* [Data for this exercise]
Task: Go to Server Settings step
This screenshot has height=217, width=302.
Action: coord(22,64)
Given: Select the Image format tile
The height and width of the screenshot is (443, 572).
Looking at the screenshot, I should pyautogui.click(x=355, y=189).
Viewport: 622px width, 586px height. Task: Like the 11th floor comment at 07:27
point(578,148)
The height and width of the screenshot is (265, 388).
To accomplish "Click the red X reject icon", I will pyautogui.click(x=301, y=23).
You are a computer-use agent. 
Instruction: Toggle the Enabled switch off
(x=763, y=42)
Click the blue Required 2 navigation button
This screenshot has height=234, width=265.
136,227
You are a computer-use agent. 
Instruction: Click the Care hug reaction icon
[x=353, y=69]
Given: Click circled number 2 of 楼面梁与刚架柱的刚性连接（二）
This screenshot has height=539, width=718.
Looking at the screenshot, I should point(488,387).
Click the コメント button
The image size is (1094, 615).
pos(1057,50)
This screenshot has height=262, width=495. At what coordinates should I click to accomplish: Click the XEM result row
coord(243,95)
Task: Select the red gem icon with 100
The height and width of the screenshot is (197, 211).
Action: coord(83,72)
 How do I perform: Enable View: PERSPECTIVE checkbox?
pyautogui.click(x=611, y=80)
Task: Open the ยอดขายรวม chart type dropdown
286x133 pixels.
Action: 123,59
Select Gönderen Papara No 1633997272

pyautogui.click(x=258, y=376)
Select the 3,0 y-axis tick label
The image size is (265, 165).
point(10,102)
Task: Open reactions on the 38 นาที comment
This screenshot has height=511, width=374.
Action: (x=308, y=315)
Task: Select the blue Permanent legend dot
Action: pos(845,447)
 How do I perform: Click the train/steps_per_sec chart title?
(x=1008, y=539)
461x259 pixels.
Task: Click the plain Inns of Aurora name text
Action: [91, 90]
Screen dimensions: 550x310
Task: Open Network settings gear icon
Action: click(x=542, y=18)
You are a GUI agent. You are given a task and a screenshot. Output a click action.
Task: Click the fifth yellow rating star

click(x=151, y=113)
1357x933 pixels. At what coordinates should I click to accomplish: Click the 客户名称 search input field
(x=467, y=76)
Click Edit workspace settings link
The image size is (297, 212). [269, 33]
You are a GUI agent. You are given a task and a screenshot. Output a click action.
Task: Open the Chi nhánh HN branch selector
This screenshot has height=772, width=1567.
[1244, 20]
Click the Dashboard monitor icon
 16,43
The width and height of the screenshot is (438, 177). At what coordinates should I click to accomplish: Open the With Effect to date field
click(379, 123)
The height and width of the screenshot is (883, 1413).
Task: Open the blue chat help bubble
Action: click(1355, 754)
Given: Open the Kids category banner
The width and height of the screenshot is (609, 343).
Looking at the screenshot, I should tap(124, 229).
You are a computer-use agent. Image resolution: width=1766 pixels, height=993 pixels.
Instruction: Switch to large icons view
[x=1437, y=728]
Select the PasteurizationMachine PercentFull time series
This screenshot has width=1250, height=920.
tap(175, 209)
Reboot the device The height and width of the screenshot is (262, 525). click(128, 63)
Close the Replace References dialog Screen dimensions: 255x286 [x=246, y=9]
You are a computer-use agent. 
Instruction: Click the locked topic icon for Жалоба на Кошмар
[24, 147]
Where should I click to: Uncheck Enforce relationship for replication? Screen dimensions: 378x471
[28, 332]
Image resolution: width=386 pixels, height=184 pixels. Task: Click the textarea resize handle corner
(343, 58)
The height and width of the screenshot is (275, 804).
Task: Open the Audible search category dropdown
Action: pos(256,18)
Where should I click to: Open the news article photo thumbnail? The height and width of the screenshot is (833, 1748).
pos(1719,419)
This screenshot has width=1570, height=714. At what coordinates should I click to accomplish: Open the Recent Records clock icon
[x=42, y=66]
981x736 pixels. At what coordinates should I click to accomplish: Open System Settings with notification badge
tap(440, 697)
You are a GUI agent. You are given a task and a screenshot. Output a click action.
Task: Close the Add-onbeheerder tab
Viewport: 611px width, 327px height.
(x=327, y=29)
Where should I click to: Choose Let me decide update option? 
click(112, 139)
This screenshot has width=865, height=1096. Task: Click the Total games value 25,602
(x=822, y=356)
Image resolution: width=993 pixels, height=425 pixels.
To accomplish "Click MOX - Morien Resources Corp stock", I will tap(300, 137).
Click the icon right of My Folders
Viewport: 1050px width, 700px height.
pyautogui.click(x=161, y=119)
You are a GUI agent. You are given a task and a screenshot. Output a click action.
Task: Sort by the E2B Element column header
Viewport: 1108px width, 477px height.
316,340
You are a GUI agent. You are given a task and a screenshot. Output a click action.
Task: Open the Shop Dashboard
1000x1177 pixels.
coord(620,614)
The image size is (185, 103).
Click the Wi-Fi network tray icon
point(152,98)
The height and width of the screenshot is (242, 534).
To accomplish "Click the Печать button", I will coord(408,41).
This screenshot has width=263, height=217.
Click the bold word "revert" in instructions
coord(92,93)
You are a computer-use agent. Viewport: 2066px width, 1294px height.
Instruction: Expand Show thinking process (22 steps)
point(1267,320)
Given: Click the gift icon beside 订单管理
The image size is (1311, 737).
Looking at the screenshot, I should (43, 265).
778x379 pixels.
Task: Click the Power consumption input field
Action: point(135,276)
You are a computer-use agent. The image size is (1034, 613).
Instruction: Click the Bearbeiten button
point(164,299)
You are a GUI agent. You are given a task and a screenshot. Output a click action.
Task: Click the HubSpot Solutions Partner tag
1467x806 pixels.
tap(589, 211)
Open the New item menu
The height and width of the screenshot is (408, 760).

* [Instructions to follow] In the records, change "computer-use agent" to "desktop agent" wherever it appears, and leave every other word as it stands.

* [Exercise output]
Task: Go to Server Settings step
This screenshot has height=217, width=302.
Action: coord(22,64)
Given: Select the Image format tile
The height and width of the screenshot is (443, 572).
Looking at the screenshot, I should pyautogui.click(x=355, y=189).
Viewport: 622px width, 586px height. Task: Like the 11th floor comment at 07:27
point(578,148)
The height and width of the screenshot is (265, 388).
To accomplish "Click the red X reject icon", I will pyautogui.click(x=301, y=23).
You are a desktop agent. 
Instruction: Toggle the Enabled switch off
(x=763, y=42)
Click the blue Required 2 navigation button
This screenshot has height=234, width=265.
136,227
You are a desktop agent. 
Instruction: Click the Care hug reaction icon
[x=353, y=69]
Given: Click circled number 2 of 楼面梁与刚架柱的刚性连接（二）
This screenshot has height=539, width=718.
Looking at the screenshot, I should point(488,387).
Click the コメント button
The image size is (1094, 615).
pos(1057,50)
This screenshot has height=262, width=495. At what coordinates should I click to accomplish: Click the XEM result row
coord(243,95)
Task: Select the red gem icon with 100
The height and width of the screenshot is (197, 211).
Action: coord(83,72)
 How do I perform: Enable View: PERSPECTIVE checkbox?
pyautogui.click(x=611, y=80)
Task: Open the ยอดขายรวม chart type dropdown
286x133 pixels.
Action: 123,59
Select Gönderen Papara No 1633997272

pyautogui.click(x=258, y=376)
Select the 3,0 y-axis tick label
The image size is (265, 165).
point(10,102)
Task: Open reactions on the 38 นาที comment
This screenshot has height=511, width=374.
Action: (x=308, y=315)
Task: Select the blue Permanent legend dot
Action: pos(845,447)
 How do I perform: Click the train/steps_per_sec chart title?
(x=1008, y=539)
461x259 pixels.
Task: Click the plain Inns of Aurora name text
Action: [91, 90]
Screen dimensions: 550x310
Task: Open Network settings gear icon
Action: click(x=542, y=18)
You are a GUI agent. You are given a task and a screenshot. Output a click action.
Task: Click the fifth yellow rating star

click(x=151, y=113)
1357x933 pixels. At what coordinates should I click to accomplish: Click the 客户名称 search input field
(x=467, y=76)
Click Edit workspace settings link
The image size is (297, 212). [269, 33]
You are a GUI agent. You are given a task and a screenshot. Output a click action.
Task: Open the Chi nhánh HN branch selector
This screenshot has height=772, width=1567.
[1244, 20]
Click the Dashboard monitor icon
 16,43
The width and height of the screenshot is (438, 177). At what coordinates should I click to accomplish: Open the With Effect to date field
click(379, 123)
The height and width of the screenshot is (883, 1413).
Task: Open the blue chat help bubble
Action: click(1355, 754)
Given: Open the Kids category banner
The width and height of the screenshot is (609, 343).
Looking at the screenshot, I should tap(124, 229).
You are a desktop agent. Image resolution: width=1766 pixels, height=993 pixels.
Instruction: Switch to large icons view
[x=1437, y=728]
Select the PasteurizationMachine PercentFull time series
This screenshot has width=1250, height=920.
tap(175, 209)
Reboot the device The height and width of the screenshot is (262, 525). click(128, 63)
Close the Replace References dialog Screen dimensions: 255x286 [x=246, y=9]
You are a desktop agent. 
Instruction: Click the locked topic icon for Жалоба на Кошмар
[24, 147]
Where should I click to: Uncheck Enforce relationship for replication? Screen dimensions: 378x471
[28, 332]
Image resolution: width=386 pixels, height=184 pixels. Task: Click the textarea resize handle corner
(343, 58)
The height and width of the screenshot is (275, 804).
Task: Open the Audible search category dropdown
Action: pos(256,18)
Where should I click to: Open the news article photo thumbnail? The height and width of the screenshot is (833, 1748).
pos(1719,419)
This screenshot has width=1570, height=714. At what coordinates should I click to accomplish: Open the Recent Records clock icon
[x=42, y=66]
981x736 pixels. At what coordinates should I click to accomplish: Open System Settings with notification badge
tap(440, 697)
You are a GUI agent. You are given a task and a screenshot. Output a click action.
Task: Close the Add-onbeheerder tab
Viewport: 611px width, 327px height.
(x=327, y=29)
Where should I click to: Choose Let me decide update option? 
click(112, 139)
This screenshot has width=865, height=1096. Task: Click the Total games value 25,602
(x=822, y=356)
Image resolution: width=993 pixels, height=425 pixels.
To accomplish "Click MOX - Morien Resources Corp stock", I will tap(300, 137).
Click the icon right of My Folders
Viewport: 1050px width, 700px height.
pyautogui.click(x=161, y=119)
You are a GUI agent. You are given a task and a screenshot. Output a click action.
Task: Sort by the E2B Element column header
Viewport: 1108px width, 477px height.
316,340
You are a GUI agent. You are given a task and a screenshot. Output a click action.
Task: Open the Shop Dashboard
1000x1177 pixels.
coord(620,614)
The image size is (185, 103).
Click the Wi-Fi network tray icon
point(152,98)
The height and width of the screenshot is (242, 534).
To accomplish "Click the Печать button", I will coord(408,41).
This screenshot has width=263, height=217.
Click the bold word "revert" in instructions
coord(92,93)
You are a desktop agent. Viewport: 2066px width, 1294px height.
Instruction: Expand Show thinking process (22 steps)
point(1267,320)
Given: Click the gift icon beside 订单管理
The image size is (1311, 737).
Looking at the screenshot, I should (43, 265).
778x379 pixels.
Task: Click the Power consumption input field
Action: point(135,276)
You are a desktop agent. The image size is (1034, 613).
Instruction: Click the Bearbeiten button
point(164,299)
You are a GUI agent. You are given a task and a screenshot. Output a click action.
Task: Click the HubSpot Solutions Partner tag
1467x806 pixels.
tap(589, 211)
Open the New item menu
The height and width of the screenshot is (408, 760).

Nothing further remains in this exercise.